## What the task asks
Print the following data verbatim, line by line, without changing anything.

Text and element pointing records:
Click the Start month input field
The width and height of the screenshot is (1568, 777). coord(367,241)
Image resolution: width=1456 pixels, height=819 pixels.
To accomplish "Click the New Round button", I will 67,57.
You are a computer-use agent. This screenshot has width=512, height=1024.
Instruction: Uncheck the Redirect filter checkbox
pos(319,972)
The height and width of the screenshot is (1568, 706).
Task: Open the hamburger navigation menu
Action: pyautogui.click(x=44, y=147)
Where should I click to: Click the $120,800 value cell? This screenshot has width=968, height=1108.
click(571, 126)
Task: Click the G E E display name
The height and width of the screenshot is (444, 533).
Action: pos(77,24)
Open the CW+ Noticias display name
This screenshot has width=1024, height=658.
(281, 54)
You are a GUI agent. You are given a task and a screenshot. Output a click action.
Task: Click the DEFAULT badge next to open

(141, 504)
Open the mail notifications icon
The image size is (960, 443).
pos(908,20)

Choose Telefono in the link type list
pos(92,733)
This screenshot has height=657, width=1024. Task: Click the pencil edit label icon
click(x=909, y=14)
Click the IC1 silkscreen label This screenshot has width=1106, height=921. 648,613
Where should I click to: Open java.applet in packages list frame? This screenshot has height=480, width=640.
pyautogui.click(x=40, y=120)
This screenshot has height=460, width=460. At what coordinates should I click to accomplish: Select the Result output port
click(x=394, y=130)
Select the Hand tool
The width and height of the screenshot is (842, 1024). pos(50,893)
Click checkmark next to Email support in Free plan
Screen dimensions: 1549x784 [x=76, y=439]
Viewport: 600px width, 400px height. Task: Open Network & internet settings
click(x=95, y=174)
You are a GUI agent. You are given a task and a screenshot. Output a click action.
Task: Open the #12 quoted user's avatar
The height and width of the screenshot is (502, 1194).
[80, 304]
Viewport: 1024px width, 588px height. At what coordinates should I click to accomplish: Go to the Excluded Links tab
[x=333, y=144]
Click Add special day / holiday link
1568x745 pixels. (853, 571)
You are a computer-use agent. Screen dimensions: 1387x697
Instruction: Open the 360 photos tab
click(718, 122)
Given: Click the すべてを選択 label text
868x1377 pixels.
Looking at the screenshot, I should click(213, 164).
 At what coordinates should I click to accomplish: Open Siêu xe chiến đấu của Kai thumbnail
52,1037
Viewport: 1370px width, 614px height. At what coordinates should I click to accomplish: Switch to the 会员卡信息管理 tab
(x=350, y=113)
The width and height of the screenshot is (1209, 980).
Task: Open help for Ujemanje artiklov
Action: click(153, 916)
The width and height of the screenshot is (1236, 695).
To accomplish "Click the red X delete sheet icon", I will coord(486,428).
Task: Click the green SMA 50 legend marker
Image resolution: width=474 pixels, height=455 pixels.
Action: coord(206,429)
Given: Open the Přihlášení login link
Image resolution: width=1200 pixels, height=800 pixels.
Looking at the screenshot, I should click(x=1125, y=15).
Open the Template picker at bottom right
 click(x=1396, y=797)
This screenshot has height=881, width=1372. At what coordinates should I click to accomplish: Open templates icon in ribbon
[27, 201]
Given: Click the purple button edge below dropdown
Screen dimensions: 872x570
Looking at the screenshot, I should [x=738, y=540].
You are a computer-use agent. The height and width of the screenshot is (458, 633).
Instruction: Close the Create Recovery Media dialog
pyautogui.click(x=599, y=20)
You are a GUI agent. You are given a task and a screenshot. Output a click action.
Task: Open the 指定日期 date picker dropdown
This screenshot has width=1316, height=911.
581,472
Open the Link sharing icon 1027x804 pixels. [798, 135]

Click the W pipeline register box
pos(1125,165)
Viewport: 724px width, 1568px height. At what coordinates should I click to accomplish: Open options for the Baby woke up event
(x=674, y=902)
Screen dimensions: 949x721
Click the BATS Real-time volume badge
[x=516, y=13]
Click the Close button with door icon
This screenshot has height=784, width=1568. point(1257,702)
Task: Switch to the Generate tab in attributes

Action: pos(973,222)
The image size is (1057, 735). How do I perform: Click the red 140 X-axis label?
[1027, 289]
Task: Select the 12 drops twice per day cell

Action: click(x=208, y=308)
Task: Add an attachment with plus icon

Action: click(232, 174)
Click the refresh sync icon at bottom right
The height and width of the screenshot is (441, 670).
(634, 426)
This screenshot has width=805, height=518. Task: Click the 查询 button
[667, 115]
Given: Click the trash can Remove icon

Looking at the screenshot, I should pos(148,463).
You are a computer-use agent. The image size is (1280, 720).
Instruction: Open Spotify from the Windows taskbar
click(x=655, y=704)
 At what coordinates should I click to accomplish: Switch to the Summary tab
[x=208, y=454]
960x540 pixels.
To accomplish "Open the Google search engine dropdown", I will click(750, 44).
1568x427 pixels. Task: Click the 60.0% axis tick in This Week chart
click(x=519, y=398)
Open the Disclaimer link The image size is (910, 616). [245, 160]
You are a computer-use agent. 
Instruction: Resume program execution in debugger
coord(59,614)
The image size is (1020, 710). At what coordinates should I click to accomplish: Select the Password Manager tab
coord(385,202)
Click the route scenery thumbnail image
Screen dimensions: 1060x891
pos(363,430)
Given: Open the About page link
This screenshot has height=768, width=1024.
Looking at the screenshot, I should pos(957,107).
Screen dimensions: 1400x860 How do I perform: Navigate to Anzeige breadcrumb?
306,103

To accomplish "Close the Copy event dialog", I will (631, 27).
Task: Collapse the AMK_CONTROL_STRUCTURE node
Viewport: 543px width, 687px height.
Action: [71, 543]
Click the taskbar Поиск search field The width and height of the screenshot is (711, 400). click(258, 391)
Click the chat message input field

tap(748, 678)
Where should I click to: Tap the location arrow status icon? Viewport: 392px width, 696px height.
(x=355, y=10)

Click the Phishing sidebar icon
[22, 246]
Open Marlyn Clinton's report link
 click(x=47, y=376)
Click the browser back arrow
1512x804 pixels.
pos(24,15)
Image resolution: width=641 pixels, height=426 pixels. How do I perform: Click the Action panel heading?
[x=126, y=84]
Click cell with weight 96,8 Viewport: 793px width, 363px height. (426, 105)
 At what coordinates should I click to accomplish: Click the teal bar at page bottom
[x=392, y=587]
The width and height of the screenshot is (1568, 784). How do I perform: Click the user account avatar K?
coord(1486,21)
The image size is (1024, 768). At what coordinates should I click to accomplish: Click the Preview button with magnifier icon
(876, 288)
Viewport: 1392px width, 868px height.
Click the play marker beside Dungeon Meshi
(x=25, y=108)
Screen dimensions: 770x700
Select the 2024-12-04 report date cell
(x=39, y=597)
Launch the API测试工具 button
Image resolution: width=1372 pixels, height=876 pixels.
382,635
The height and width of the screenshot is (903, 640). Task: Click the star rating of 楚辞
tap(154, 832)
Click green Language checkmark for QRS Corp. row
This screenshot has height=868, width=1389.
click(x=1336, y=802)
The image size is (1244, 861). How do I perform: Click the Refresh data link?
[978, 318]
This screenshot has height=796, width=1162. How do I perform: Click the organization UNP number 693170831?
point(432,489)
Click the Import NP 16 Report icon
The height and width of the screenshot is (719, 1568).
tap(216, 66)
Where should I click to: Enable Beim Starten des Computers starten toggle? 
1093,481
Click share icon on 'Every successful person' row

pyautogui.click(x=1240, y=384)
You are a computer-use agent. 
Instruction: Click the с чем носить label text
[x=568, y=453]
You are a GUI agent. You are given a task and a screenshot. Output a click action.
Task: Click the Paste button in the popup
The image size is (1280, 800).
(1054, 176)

## The output
Click the Start month input field
The width and height of the screenshot is (1568, 777). coord(367,241)
Image resolution: width=1456 pixels, height=819 pixels.
To accomplish "Click the New Round button", I will 67,57.
You are a computer-use agent. This screenshot has width=512, height=1024.
Instruction: Uncheck the Redirect filter checkbox
pos(319,972)
The height and width of the screenshot is (1568, 706).
Task: Open the hamburger navigation menu
Action: pyautogui.click(x=44, y=147)
Where should I click to: Click the $120,800 value cell? This screenshot has width=968, height=1108.
click(571, 126)
Task: Click the G E E display name
The height and width of the screenshot is (444, 533).
Action: pos(77,24)
Open the CW+ Noticias display name
This screenshot has width=1024, height=658.
(281, 54)
You are a GUI agent. You are given a task and a screenshot. Output a click action.
Task: Click the DEFAULT badge next to open

(141, 504)
Open the mail notifications icon
The image size is (960, 443).
pos(908,20)

Choose Telefono in the link type list
pos(92,733)
This screenshot has height=657, width=1024. Task: Click the pencil edit label icon
click(x=909, y=14)
Click the IC1 silkscreen label This screenshot has width=1106, height=921. 648,613
Where should I click to: Open java.applet in packages list frame? This screenshot has height=480, width=640.
pyautogui.click(x=40, y=120)
This screenshot has height=460, width=460. At what coordinates should I click to accomplish: Select the Result output port
click(x=394, y=130)
Select the Hand tool
The width and height of the screenshot is (842, 1024). pos(50,893)
Click checkmark next to Email support in Free plan
Screen dimensions: 1549x784 [x=76, y=439]
Viewport: 600px width, 400px height. Task: Open Network & internet settings
click(x=95, y=174)
You are a GUI agent. You are given a task and a screenshot. Output a click action.
Task: Open the #12 quoted user's avatar
The height and width of the screenshot is (502, 1194).
[80, 304]
Viewport: 1024px width, 588px height. At what coordinates should I click to accomplish: Go to the Excluded Links tab
[x=333, y=144]
Click Add special day / holiday link
1568x745 pixels. (853, 571)
You are a computer-use agent. Screen dimensions: 1387x697
Instruction: Open the 360 photos tab
click(718, 122)
Given: Click the すべてを選択 label text
868x1377 pixels.
Looking at the screenshot, I should click(213, 164).
 At what coordinates should I click to accomplish: Open Siêu xe chiến đấu của Kai thumbnail
52,1037
Viewport: 1370px width, 614px height. At what coordinates should I click to accomplish: Switch to the 会员卡信息管理 tab
(x=350, y=113)
The width and height of the screenshot is (1209, 980).
Task: Open help for Ujemanje artiklov
Action: click(153, 916)
The width and height of the screenshot is (1236, 695).
To accomplish "Click the red X delete sheet icon", I will coord(486,428).
Task: Click the green SMA 50 legend marker
Image resolution: width=474 pixels, height=455 pixels.
Action: coord(206,429)
Given: Open the Přihlášení login link
Image resolution: width=1200 pixels, height=800 pixels.
Looking at the screenshot, I should click(x=1125, y=15).
Open the Template picker at bottom right
 click(x=1396, y=797)
This screenshot has height=881, width=1372. At what coordinates should I click to accomplish: Open templates icon in ribbon
[27, 201]
Given: Click the purple button edge below dropdown
Screen dimensions: 872x570
Looking at the screenshot, I should [x=738, y=540].
You are a computer-use agent. The height and width of the screenshot is (458, 633).
Instruction: Close the Create Recovery Media dialog
pyautogui.click(x=599, y=20)
You are a GUI agent. You are given a task and a screenshot. Output a click action.
Task: Open the 指定日期 date picker dropdown
This screenshot has width=1316, height=911.
581,472
Open the Link sharing icon 1027x804 pixels. [798, 135]

Click the W pipeline register box
pos(1125,165)
Viewport: 724px width, 1568px height. At what coordinates should I click to accomplish: Open options for the Baby woke up event
(x=674, y=902)
Screen dimensions: 949x721
Click the BATS Real-time volume badge
[x=516, y=13]
Click the Close button with door icon
This screenshot has height=784, width=1568. point(1257,702)
Task: Switch to the Generate tab in attributes

Action: pos(973,222)
The image size is (1057, 735). How do I perform: Click the red 140 X-axis label?
[1027, 289]
Task: Select the 12 drops twice per day cell

Action: click(x=208, y=308)
Task: Add an attachment with plus icon

Action: click(232, 174)
Click the refresh sync icon at bottom right
The height and width of the screenshot is (441, 670).
(634, 426)
This screenshot has width=805, height=518. Task: Click the 查询 button
[667, 115]
Given: Click the trash can Remove icon

Looking at the screenshot, I should pos(148,463).
You are a computer-use agent. The image size is (1280, 720).
Instruction: Open Spotify from the Windows taskbar
click(x=655, y=704)
 At what coordinates should I click to accomplish: Switch to the Summary tab
[x=208, y=454]
960x540 pixels.
To accomplish "Open the Google search engine dropdown", I will click(750, 44).
1568x427 pixels. Task: Click the 60.0% axis tick in This Week chart
click(x=519, y=398)
Open the Disclaimer link The image size is (910, 616). [245, 160]
You are a computer-use agent. 
Instruction: Resume program execution in debugger
coord(59,614)
The image size is (1020, 710). At what coordinates should I click to accomplish: Select the Password Manager tab
coord(385,202)
Click the route scenery thumbnail image
Screen dimensions: 1060x891
pos(363,430)
Given: Open the About page link
This screenshot has height=768, width=1024.
Looking at the screenshot, I should pos(957,107).
Screen dimensions: 1400x860 How do I perform: Navigate to Anzeige breadcrumb?
306,103

To accomplish "Close the Copy event dialog", I will (631, 27).
Task: Collapse the AMK_CONTROL_STRUCTURE node
Viewport: 543px width, 687px height.
Action: [71, 543]
Click the taskbar Поиск search field The width and height of the screenshot is (711, 400). click(258, 391)
Click the chat message input field

tap(748, 678)
Where should I click to: Tap the location arrow status icon? Viewport: 392px width, 696px height.
(x=355, y=10)

Click the Phishing sidebar icon
[22, 246]
Open Marlyn Clinton's report link
 click(x=47, y=376)
Click the browser back arrow
1512x804 pixels.
pos(24,15)
Image resolution: width=641 pixels, height=426 pixels. How do I perform: Click the Action panel heading?
[x=126, y=84]
Click cell with weight 96,8 Viewport: 793px width, 363px height. (426, 105)
 At what coordinates should I click to accomplish: Click the teal bar at page bottom
[x=392, y=587]
The width and height of the screenshot is (1568, 784). How do I perform: Click the user account avatar K?
coord(1486,21)
The image size is (1024, 768). At what coordinates should I click to accomplish: Click the Preview button with magnifier icon
(876, 288)
Viewport: 1392px width, 868px height.
Click the play marker beside Dungeon Meshi
(x=25, y=108)
Screen dimensions: 770x700
Select the 2024-12-04 report date cell
(x=39, y=597)
Launch the API测试工具 button
Image resolution: width=1372 pixels, height=876 pixels.
382,635
The height and width of the screenshot is (903, 640). Task: Click the star rating of 楚辞
tap(154, 832)
Click green Language checkmark for QRS Corp. row
This screenshot has height=868, width=1389.
click(x=1336, y=802)
The image size is (1244, 861). How do I perform: Click the Refresh data link?
[978, 318]
This screenshot has height=796, width=1162. How do I perform: Click the organization UNP number 693170831?
point(432,489)
Click the Import NP 16 Report icon
The height and width of the screenshot is (719, 1568).
tap(216, 66)
Where should I click to: Enable Beim Starten des Computers starten toggle? 
1093,481
Click share icon on 'Every successful person' row

pyautogui.click(x=1240, y=384)
You are a computer-use agent. 
Instruction: Click the с чем носить label text
[x=568, y=453]
You are a GUI agent. You are given a task and a screenshot. Output a click action.
Task: Click the Paste button in the popup
The image size is (1280, 800).
(1054, 176)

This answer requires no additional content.